Gilstrap’s second contention is that the November 7, 1981, display was suggestive in that the police pointed out appellant’s picture and asked Sharp to compare it with another photograph, thereby suggesting that she should choose appellant’s picture. However, this argument confuses the November 7, 1981, display with the display of *22 November 13, 1981. Sharp testified that the police pointed out the appellant’s picture during the November 13, 1981, display. Gilstrap’s second enumeration does not address that display; therefore, this contention presents nothing for us to review.
4. In his third enumeration Gilstrap contests the sufficiency of the evidence. We find that the evidence was sufficient to authorize a rational trier of fact to conclude that the appellant was guilty beyond a reasonable doubt.
Jackson v. Virginia,
5. Gilstrap’s fourth enumeration is that the trial court erred by refusing to grant a new trial based on a post-trial polygraph test which had been administered to appellant. The court refused to consider the testimony of the polygraph operator who administered the test when the operator’s testimony was offered at the new trial hearing. Gilstrap asserts that the court’s refusal to consider the testimony was error, as it would have impeached Cora Sharp’s credibility.
Our examination of the record shows that on June 26, 1985, a consent order was filed which recited that counsel for both parties had consented to a polygraph examination of Gilstrap. The order further directed the authorities holding custody of Gilstrap to allow and arrange accommodations for the polygraph examination. We construe this consent order as merely evidencing the state’s consent to the
administration
of the examination. There is nothing in the order to indicate that the state expressly stipulated to the admissibility of the
results
of the examination. Thus, the court did not err by refusing to consider the results of the polygraph test.
State v. Chambers,
Enumerations by Gilstrap pro se
6. In his pro se supplement to his counsel’s appeal on his behalf Gilstrap contends that his second trial violated guarantees against double jeopardy.
2
We find no error, since his “failure to file a written plea in bar before his second trial operates as a waiver of his subsequent challenge on double jeopardy grounds.”
McCormick v. Gearinger,
7. Gilstrap also contends pro se that he was denied effective assistance of counsel. This contention does not appear to have been raised below, and, moreover, Gilstrap’s present counsel also represented him at trial. We therefore will not address the merits of this enumeration
*23
at this time. Cf.
Smith v. State,
Judgment affirmed.
Notes
The crimes occurred on November 7, 1981. A Fulton Superior Court grand jury returned its indictment on December 4, 1981. On April 5, 1983, this court reversed appellant’s first conviction.

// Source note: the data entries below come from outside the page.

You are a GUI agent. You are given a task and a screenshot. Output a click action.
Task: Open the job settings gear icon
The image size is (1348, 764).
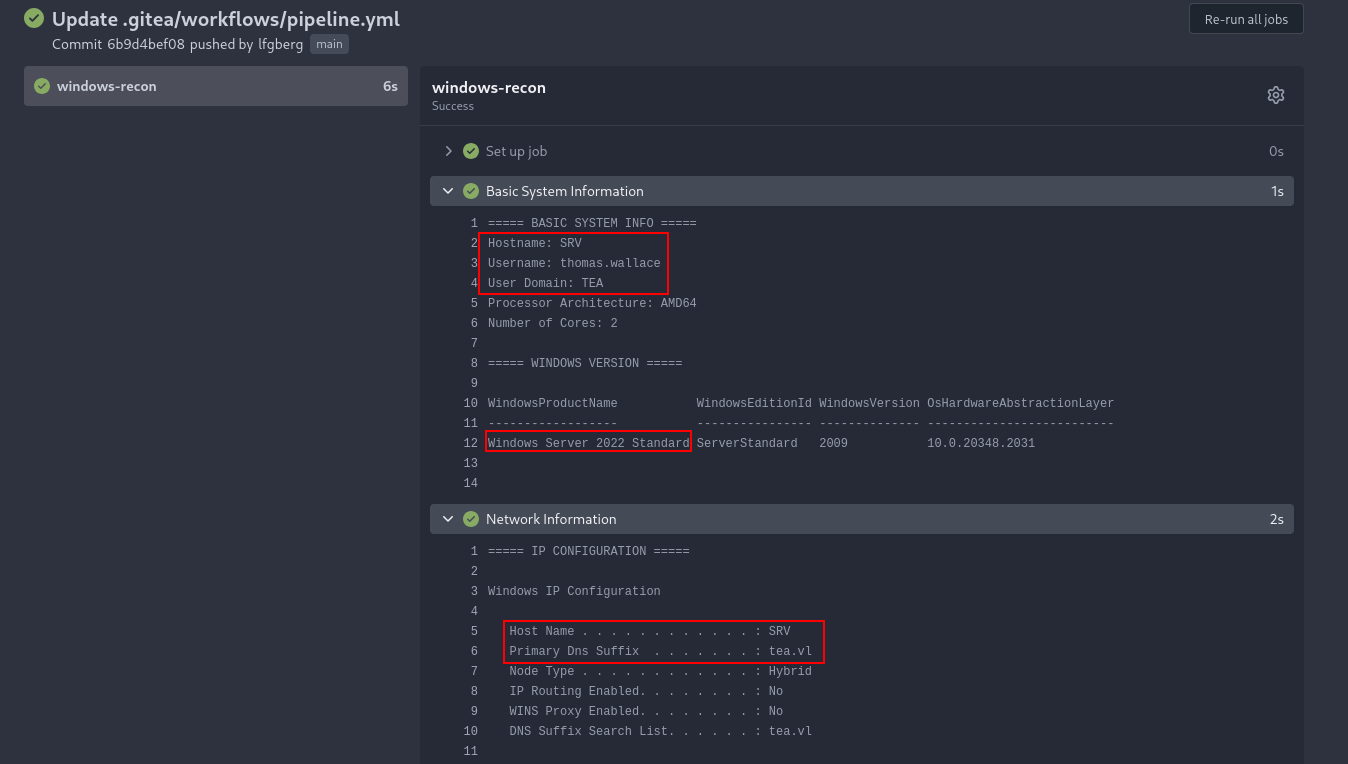[1275, 94]
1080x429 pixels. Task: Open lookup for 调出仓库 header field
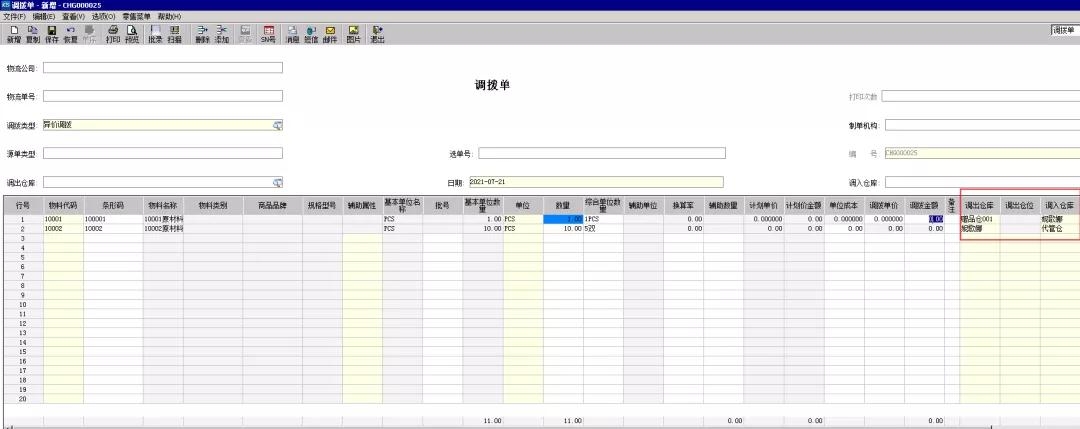coord(277,183)
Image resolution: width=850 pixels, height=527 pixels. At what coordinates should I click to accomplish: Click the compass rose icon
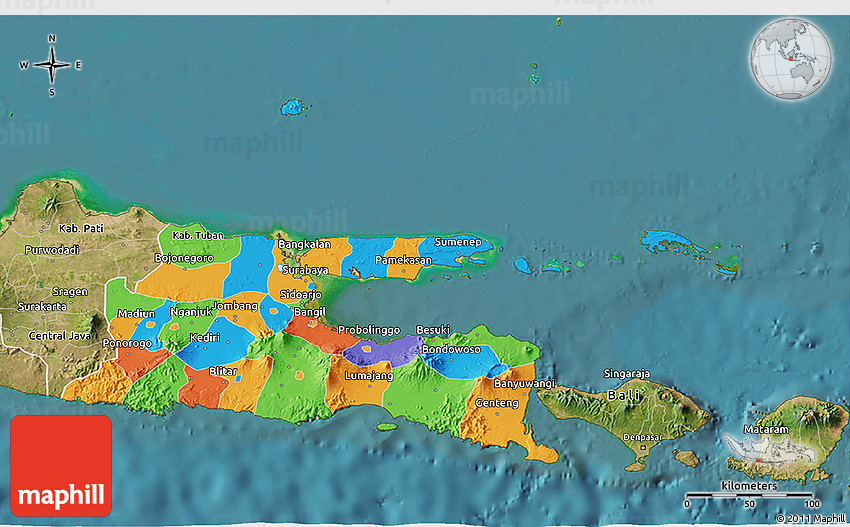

On remand, the trial jury returned its verdict on August 18, 1983, and on August 19 appellant was sentenced to life imprisonment for the murder and a concurrent sentence of 10 years for the aggravated assault. On August 25, 1983, appellant filed a motion for new trial. The court reporter certified the transcript as ready on August 30, 1984, and on October 14, 1985, the motion for new trial was denied. A notice of appeal was filed on July 23, 1985, and on December 18, 1985, the appeal was docketed in this court. Oral arguments were heard by this court on February 11, 1986.
Gilstrap’s pro se document is somewhat difficult to decipher, but it appears that he may be relying on OCGA Ch. 16-1. Whatever the ground of his double jeopardy enumeration, his right to raise it on appeal was waived by the failure to raise it in a timely fashion in the trial court.